映画「愛情物語」の批評記事を書いても、似たようなことを言いそうな気がしてきた。結局たった一本挙げるなんて無理なのだろうか。
posted at 2005/01/24 01:26 | Comment(5) | TrackBack(0) | 映像批評
この記事へのコメント
私もずいぶんこのDVD「野のユリ」を探していました。海外のサイトにつなぎましたがみつかりませんでした。やっとあたりました。ありがとうございます。いつもいつもこの映画のことだけを考えていました。ただバッハは重いですが「マタイ受難曲」です。
Posted by 藤田嗣人 at 2005年02月23日 13:16
>藤田嗣人さん、発売おめでとうございます!
それにしても、
どうしてこんな名作が未発売だったのかが不思議です。名作中の名作ですからね、早く観たいです。一度思い出してしまうと、あの「エ〜メン♪」のメロディが頭の中に鳴りだし、止まらなくなります。

ちなみに、
私も輸入版の購入を考え秋葉原に探しに行きました。お店の名前は忘れましたが、検索すればお店の案内も出てくると思います。他にお探しのモノがあれば海外サイトでなくても、注文できるのではないでしょうか。

デッキの問題がクリアされればの話ですけどね…。
Posted by 映太郎 at 2005年02月27日 06:47
この作品、白黒ではありませんでした。
私は長く観てないので、何か勘違いしてたようです。思い込みって恐ろしいものです。

ってか、早く観たい…。
Posted by 映太郎 at 2005年04月10日 21:12
シドニー・ポワチエの「野のユリ」1963年作と知ってびっくり。
私の心の中に残る名作の1つなのです。
私が幾つの時に観たのか、今となっては正確に思い出せないのですが、おそらく、10いくつだったのは間違いありません。
もう1度、大人になってから観てみたいと思って購入しょうとしたら、すでに生産中止と言われ、私は、生きている間にこの映画を見ることは出来ないのでしょうか?
誰か、私の願いを叶えてくれる人はいないのでしょうか?
それと「汚れなきいたずら」も見てみたいです。
この映画のDVDは、発売されているので観ることは可能です。
この映画もとてもすばらしい名画です。
Posted by 野の百合 at 2006年07月09日 20:59
野の百合さん、はじめまして!
私も今まで観てきた映画の中ではまずベスト1ほどの位置を占めています。発売直後に買ったDVDを今でもたまに観ていますしね。

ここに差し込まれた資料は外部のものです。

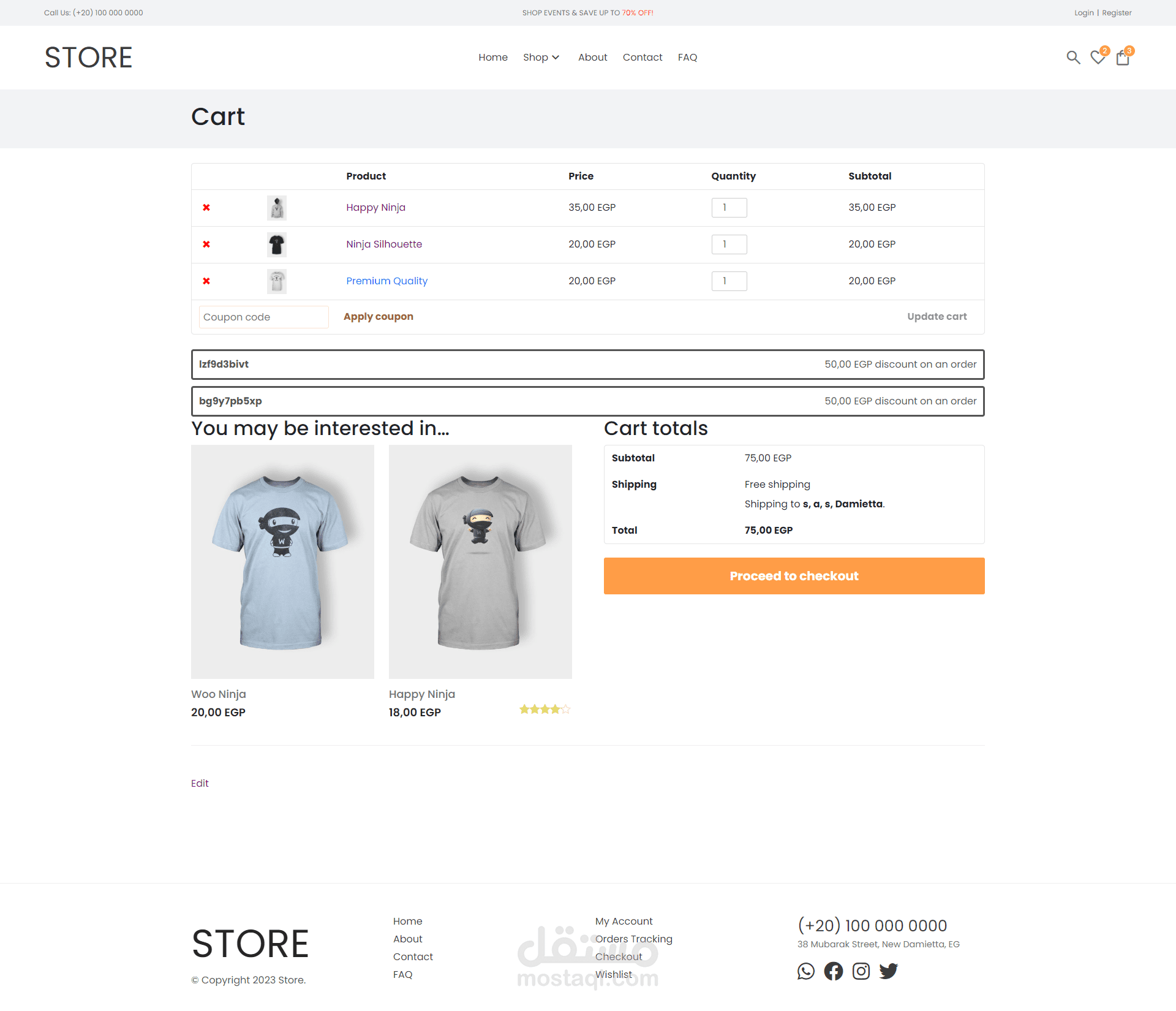Open the shopping bag cart icon

coord(1123,58)
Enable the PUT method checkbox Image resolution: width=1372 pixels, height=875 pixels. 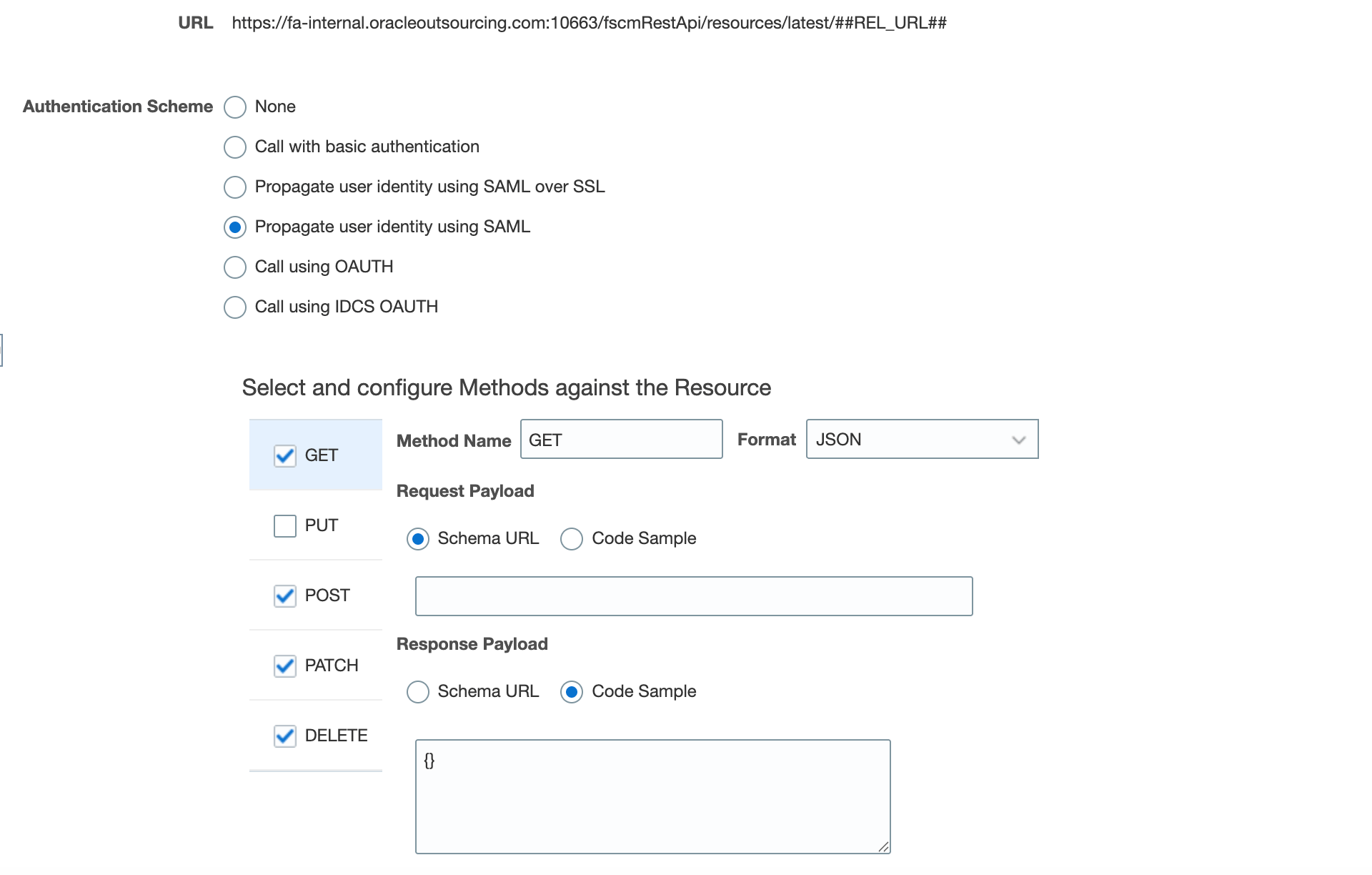[x=285, y=526]
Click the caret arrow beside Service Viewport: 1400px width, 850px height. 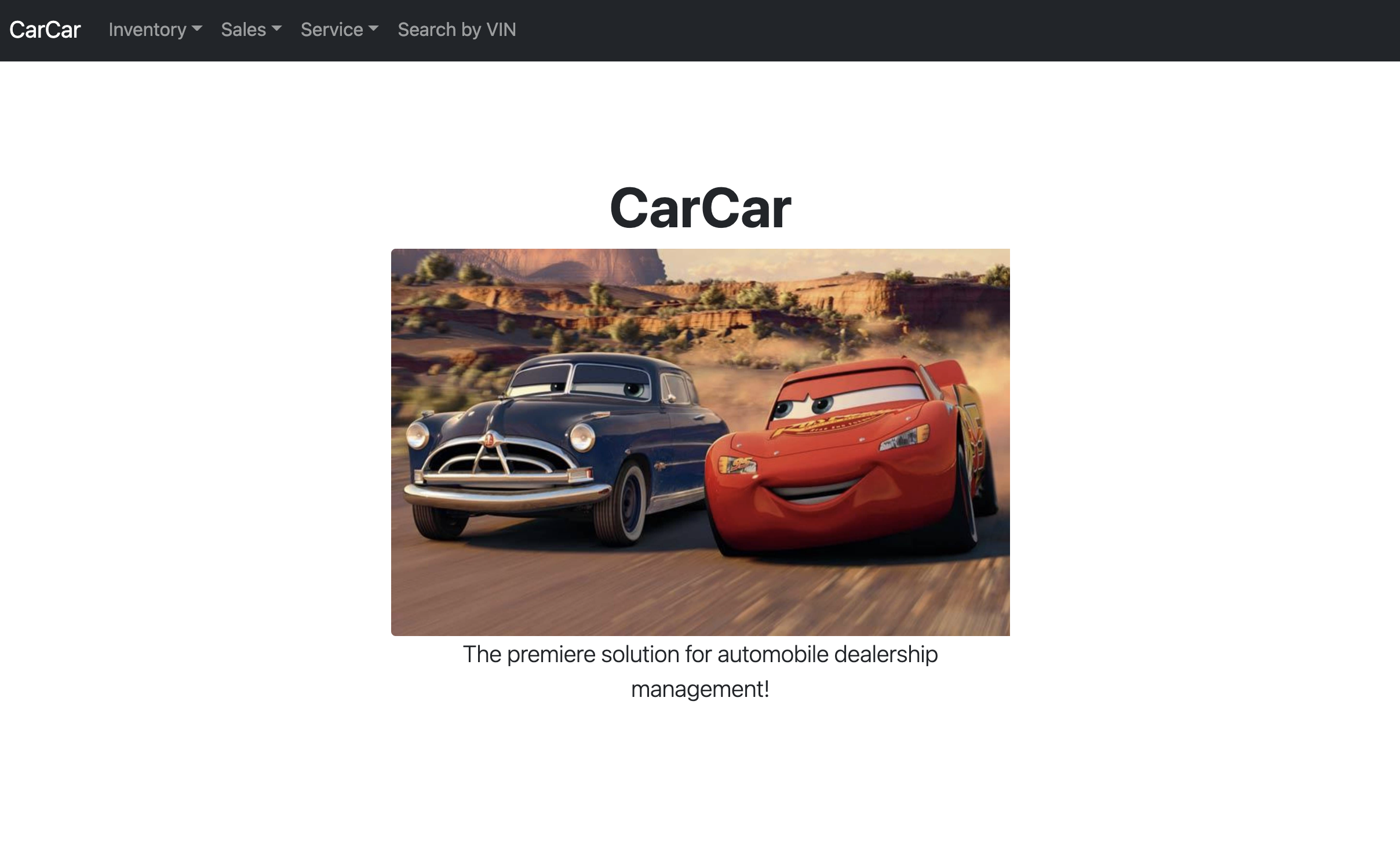click(373, 28)
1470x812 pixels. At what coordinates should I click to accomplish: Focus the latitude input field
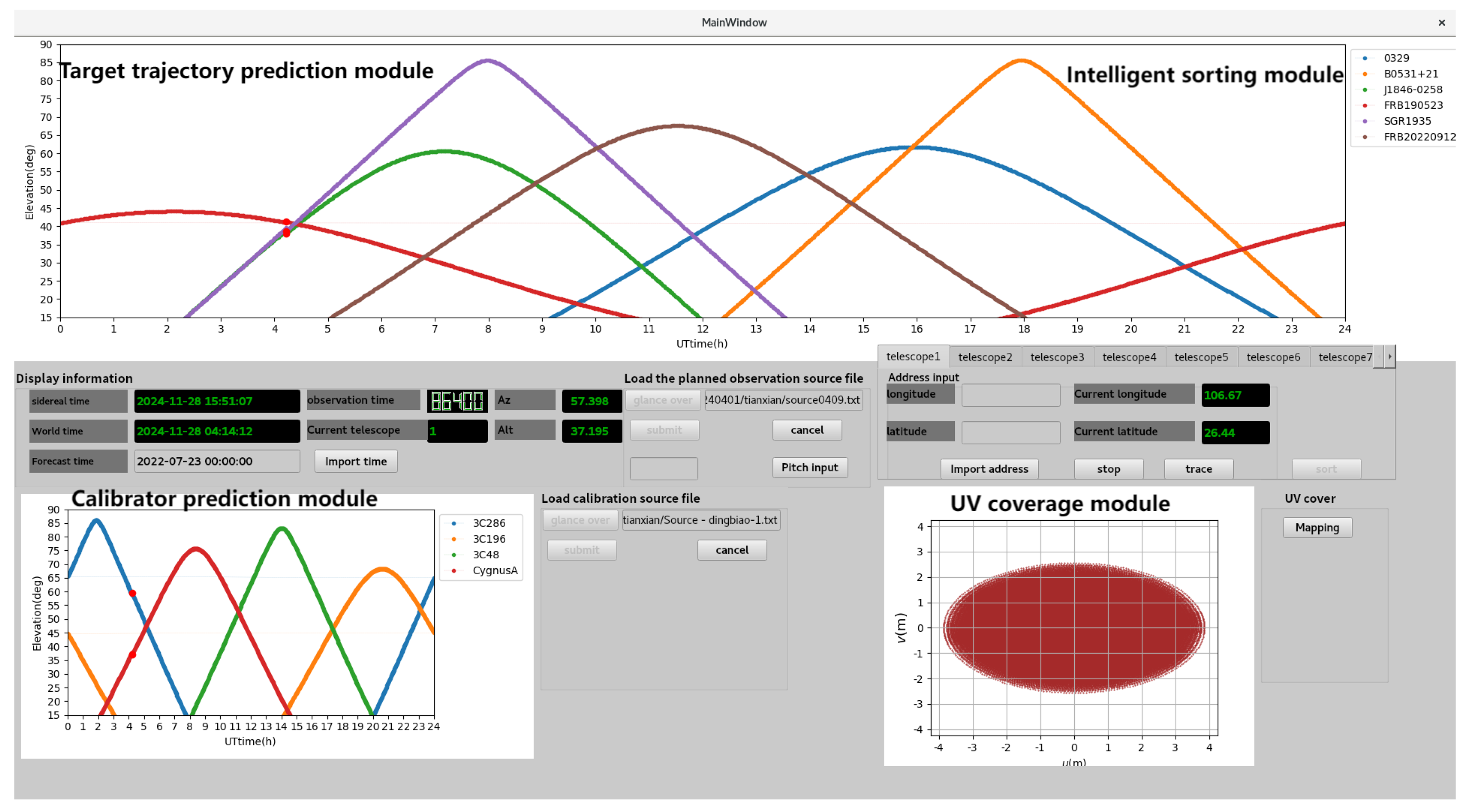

考えてみれば私も小学校低学年の頃から観ていたようです。子供が喜ぶような特にこれといった盛り上がりも無いクセに、結構何度も観ていた気がします。きっと親が気にいっていたのでしょう。

あの、主人公がふと黙って何も求めずに去っていくラストシーン、あれは永遠の憧れでもあります。
自分も同じ状況だったらあのように振舞えるのか。何度も観るたびに憧れは募りますね。